[Stored items]
:::::
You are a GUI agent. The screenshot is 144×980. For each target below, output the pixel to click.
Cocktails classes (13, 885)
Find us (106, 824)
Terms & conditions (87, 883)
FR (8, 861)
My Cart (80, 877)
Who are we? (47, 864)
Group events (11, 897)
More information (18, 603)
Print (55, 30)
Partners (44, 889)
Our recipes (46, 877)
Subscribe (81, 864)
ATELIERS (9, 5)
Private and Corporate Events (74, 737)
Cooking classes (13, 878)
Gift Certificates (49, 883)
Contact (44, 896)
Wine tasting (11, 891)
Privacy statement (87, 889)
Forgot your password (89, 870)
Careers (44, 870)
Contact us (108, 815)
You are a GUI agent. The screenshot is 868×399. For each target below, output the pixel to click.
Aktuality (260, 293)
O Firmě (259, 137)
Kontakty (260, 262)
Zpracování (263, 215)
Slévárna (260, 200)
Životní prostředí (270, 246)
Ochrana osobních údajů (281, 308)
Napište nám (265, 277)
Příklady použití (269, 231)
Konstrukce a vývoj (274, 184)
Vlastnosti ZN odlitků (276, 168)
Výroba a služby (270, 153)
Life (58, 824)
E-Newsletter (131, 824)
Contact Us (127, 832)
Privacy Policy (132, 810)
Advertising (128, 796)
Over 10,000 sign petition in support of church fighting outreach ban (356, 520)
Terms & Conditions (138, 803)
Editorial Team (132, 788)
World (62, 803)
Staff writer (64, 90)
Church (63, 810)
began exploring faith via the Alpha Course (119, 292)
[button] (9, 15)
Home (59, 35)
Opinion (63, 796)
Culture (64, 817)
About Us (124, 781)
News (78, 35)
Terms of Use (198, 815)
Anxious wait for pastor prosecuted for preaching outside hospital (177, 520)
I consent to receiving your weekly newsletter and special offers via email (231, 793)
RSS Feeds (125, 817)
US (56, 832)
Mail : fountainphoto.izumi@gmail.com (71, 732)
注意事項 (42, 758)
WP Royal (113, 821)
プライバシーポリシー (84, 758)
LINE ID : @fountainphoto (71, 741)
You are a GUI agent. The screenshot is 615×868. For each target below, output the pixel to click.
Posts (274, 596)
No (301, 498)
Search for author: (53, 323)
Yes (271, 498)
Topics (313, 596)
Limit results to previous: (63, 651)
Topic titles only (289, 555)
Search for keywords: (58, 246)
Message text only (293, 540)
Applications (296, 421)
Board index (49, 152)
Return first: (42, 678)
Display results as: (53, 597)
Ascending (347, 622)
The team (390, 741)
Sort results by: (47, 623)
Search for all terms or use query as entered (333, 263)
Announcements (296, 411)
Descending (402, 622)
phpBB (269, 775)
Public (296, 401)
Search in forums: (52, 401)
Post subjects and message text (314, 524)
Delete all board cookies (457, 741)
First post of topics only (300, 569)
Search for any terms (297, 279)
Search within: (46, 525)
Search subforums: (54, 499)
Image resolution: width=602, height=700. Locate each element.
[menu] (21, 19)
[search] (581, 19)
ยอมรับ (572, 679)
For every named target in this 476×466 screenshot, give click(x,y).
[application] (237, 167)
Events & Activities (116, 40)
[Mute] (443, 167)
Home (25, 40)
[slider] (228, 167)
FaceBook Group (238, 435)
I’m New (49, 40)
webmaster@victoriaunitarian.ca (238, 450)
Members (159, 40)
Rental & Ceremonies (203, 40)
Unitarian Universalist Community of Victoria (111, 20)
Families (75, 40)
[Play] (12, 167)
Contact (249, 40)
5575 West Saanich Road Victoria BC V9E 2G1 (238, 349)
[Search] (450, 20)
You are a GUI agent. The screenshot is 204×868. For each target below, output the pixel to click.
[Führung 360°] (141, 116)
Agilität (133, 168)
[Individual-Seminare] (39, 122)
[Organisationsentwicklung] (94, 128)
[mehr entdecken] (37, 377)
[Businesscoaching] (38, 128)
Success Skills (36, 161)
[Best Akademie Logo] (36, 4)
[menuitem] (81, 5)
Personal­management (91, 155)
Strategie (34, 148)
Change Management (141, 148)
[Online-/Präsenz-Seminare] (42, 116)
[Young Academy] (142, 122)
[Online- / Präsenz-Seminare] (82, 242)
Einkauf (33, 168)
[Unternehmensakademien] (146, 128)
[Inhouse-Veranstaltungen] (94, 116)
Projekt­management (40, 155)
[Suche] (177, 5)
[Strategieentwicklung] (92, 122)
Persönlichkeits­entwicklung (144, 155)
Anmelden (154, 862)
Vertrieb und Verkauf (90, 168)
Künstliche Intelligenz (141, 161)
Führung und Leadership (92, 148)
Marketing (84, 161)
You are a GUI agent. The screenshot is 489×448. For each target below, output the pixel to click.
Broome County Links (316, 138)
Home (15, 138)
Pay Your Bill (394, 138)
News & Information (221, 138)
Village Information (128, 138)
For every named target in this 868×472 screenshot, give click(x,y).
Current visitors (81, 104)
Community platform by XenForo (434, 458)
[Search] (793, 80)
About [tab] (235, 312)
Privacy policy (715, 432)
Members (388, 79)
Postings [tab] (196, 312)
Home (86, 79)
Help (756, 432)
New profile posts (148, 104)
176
:::::
(GIVEN PROBLEM) Copy each of the stored items above word for word, from the first line to the last.

(WRITTEN ANSWER)
You are a GUI agent. The screenshot is 144×980. For each target below, output the pixel to click.
Cocktails classes (13, 885)
Find us (106, 824)
Terms & conditions (87, 883)
FR (8, 861)
My Cart (80, 877)
Who are we? (47, 864)
Group events (11, 897)
More information (18, 603)
Print (55, 30)
Partners (44, 889)
Our recipes (46, 877)
Subscribe (81, 864)
ATELIERS (9, 5)
Private and Corporate Events (74, 737)
Cooking classes (13, 878)
Gift Certificates (49, 883)
Contact (44, 896)
Wine tasting (11, 891)
Privacy statement (87, 889)
Forgot your password (89, 870)
Careers (44, 870)
Contact us (108, 815)
You are a GUI agent. The screenshot is 868×399. For each target below, output the pixel to click.
Aktuality (260, 293)
O Firmě (259, 137)
Kontakty (260, 262)
Zpracování (263, 215)
Slévárna (260, 200)
Životní prostředí (270, 246)
Ochrana osobních údajů (281, 308)
Napište nám (265, 277)
Příklady použití (269, 231)
Konstrukce a vývoj (274, 184)
Vlastnosti ZN odlitků (276, 168)
Výroba a služby (270, 153)
Life (58, 824)
E-Newsletter (131, 824)
Contact Us (127, 832)
Privacy Policy (132, 810)
Advertising (128, 796)
Over 10,000 sign petition in support of church fighting outreach ban (356, 520)
Terms & Conditions (138, 803)
Editorial Team (132, 788)
World (62, 803)
Staff writer (64, 90)
Church (63, 810)
began exploring faith via the Alpha Course (119, 292)
[button] (9, 15)
Home (59, 35)
Opinion (63, 796)
Culture (64, 817)
About Us (124, 781)
News (78, 35)
Terms of Use (198, 815)
Anxious wait for pastor prosecuted for preaching outside hospital (177, 520)
I consent to receiving your weekly newsletter and special offers via email (231, 793)
RSS Feeds (125, 817)
US (56, 832)
Mail : fountainphoto.izumi@gmail.com (71, 732)
注意事項 (42, 758)
WP Royal (113, 821)
プライバシーポリシー (84, 758)
LINE ID : @fountainphoto (71, 741)
You are a GUI agent. The screenshot is 615×868. For each target below, output the pixel to click.
Posts (274, 596)
No (301, 498)
Search for author: (53, 323)
Yes (271, 498)
Topics (313, 596)
Limit results to previous: (63, 651)
Topic titles only (289, 555)
Search for keywords: (58, 246)
Message text only (293, 540)
Applications (296, 421)
Board index (49, 152)
Return first: (42, 678)
Display results as: (53, 597)
Ascending (347, 622)
The team (390, 741)
Sort results by: (47, 623)
Search for all terms or use query as entered (333, 263)
Announcements (296, 411)
Descending (402, 622)
phpBB (269, 775)
Public (296, 401)
Search in forums: (52, 401)
Post subjects and message text (314, 524)
Delete all board cookies (457, 741)
First post of topics only (300, 569)
Search for any terms (297, 279)
Search within: (46, 525)
Search subforums: (54, 499)
Image resolution: width=602, height=700. Locate each element.
[menu] (21, 19)
[search] (581, 19)
ยอมรับ (572, 679)
For every named target in this 476×466 screenshot, give click(x,y).
[application] (237, 167)
Events & Activities (116, 40)
[Mute] (443, 167)
Home (25, 40)
[slider] (228, 167)
FaceBook Group (238, 435)
I’m New (49, 40)
webmaster@victoriaunitarian.ca (238, 450)
Members (159, 40)
Rental & Ceremonies (203, 40)
Unitarian Universalist Community of Victoria (111, 20)
Families (75, 40)
[Play] (12, 167)
Contact (249, 40)
5575 West Saanich Road Victoria BC V9E 2G1 (238, 349)
[Search] (450, 20)
You are a GUI agent. The screenshot is 204×868. For each target below, output the pixel to click.
[Führung 360°] (141, 116)
Agilität (133, 168)
[Individual-Seminare] (39, 122)
[Organisationsentwicklung] (94, 128)
[mehr entdecken] (37, 377)
[Businesscoaching] (38, 128)
Success Skills (36, 161)
[Best Akademie Logo] (36, 4)
[menuitem] (81, 5)
Personal­management (91, 155)
Strategie (34, 148)
Change Management (141, 148)
[Online-/Präsenz-Seminare] (42, 116)
[Young Academy] (142, 122)
[Online- / Präsenz-Seminare] (82, 242)
Einkauf (33, 168)
[Unternehmensakademien] (146, 128)
[Inhouse-Veranstaltungen] (94, 116)
Projekt­management (40, 155)
[Suche] (177, 5)
[Strategieentwicklung] (92, 122)
Persönlichkeits­entwicklung (144, 155)
Anmelden (154, 862)
Vertrieb und Verkauf (90, 168)
Künstliche Intelligenz (141, 161)
Führung und Leadership (92, 148)
Marketing (84, 161)
You are a GUI agent. The screenshot is 489×448. For each target below, output the pixel to click.
Broome County Links (316, 138)
Home (15, 138)
Pay Your Bill (394, 138)
News & Information (221, 138)
Village Information (128, 138)
For every named target in this 868×472 screenshot, give click(x,y).
Current visitors (81, 104)
Community platform by XenForo (434, 458)
[Search] (793, 80)
About [tab] (235, 312)
Privacy policy (715, 432)
Members (388, 79)
Postings [tab] (196, 312)
Home (86, 79)
Help (756, 432)
New profile posts (148, 104)
176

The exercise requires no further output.